▸ **What is expected**
Exclude the images and transcribe the entries below precisely.

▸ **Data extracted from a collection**
===============

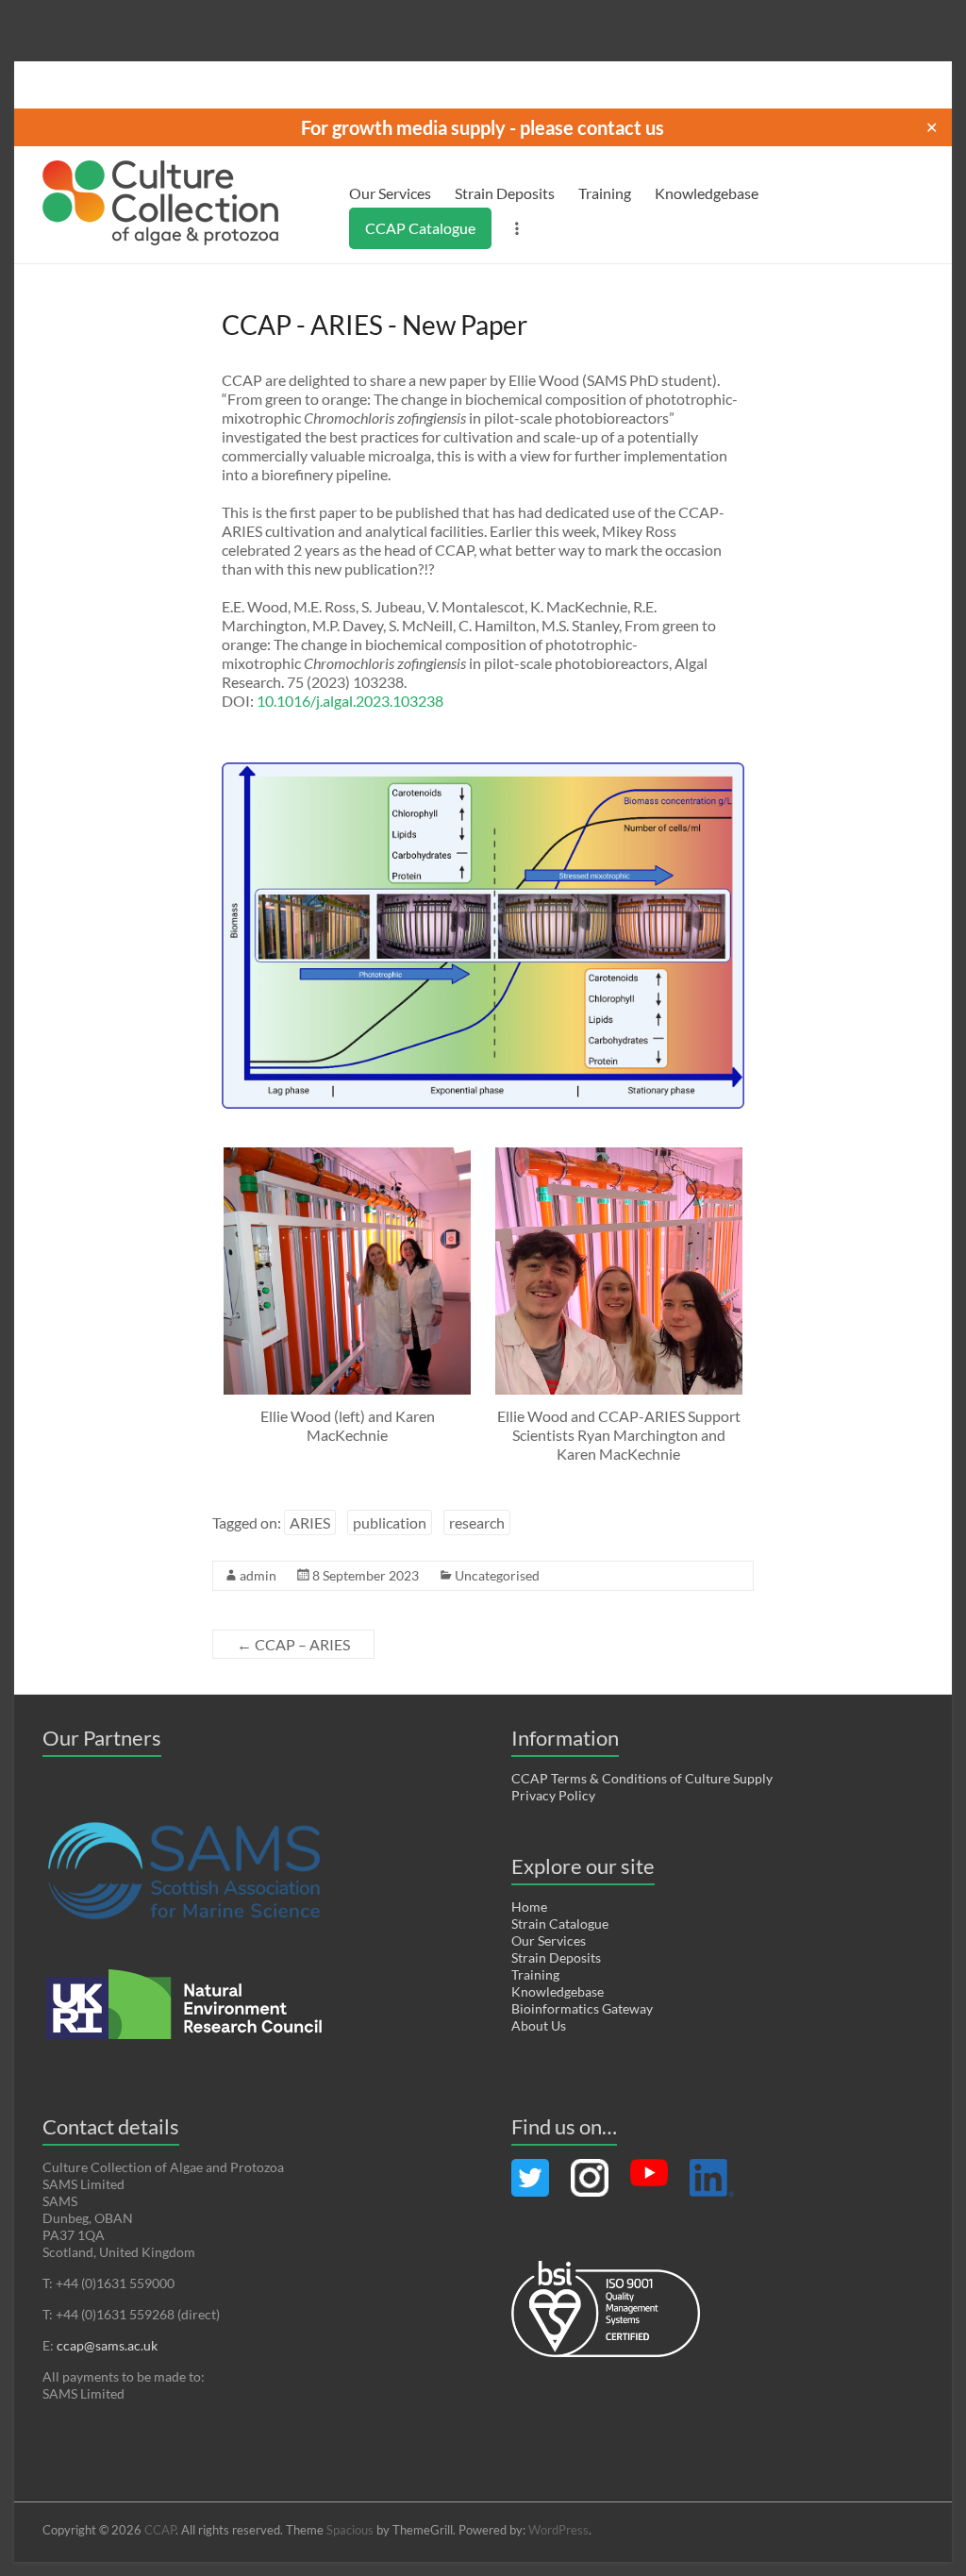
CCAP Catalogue (420, 228)
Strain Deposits (505, 193)
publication (389, 1522)
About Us (538, 2025)
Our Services (390, 193)
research (477, 1522)
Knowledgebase (706, 193)
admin (258, 1575)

===============

▸ **Answer to this task**
CCAP Catalogue (420, 228)
Strain Deposits (505, 193)
publication (389, 1522)
About Us (538, 2025)
Our Services (390, 193)
research (477, 1522)
Knowledgebase (706, 193)
admin (258, 1575)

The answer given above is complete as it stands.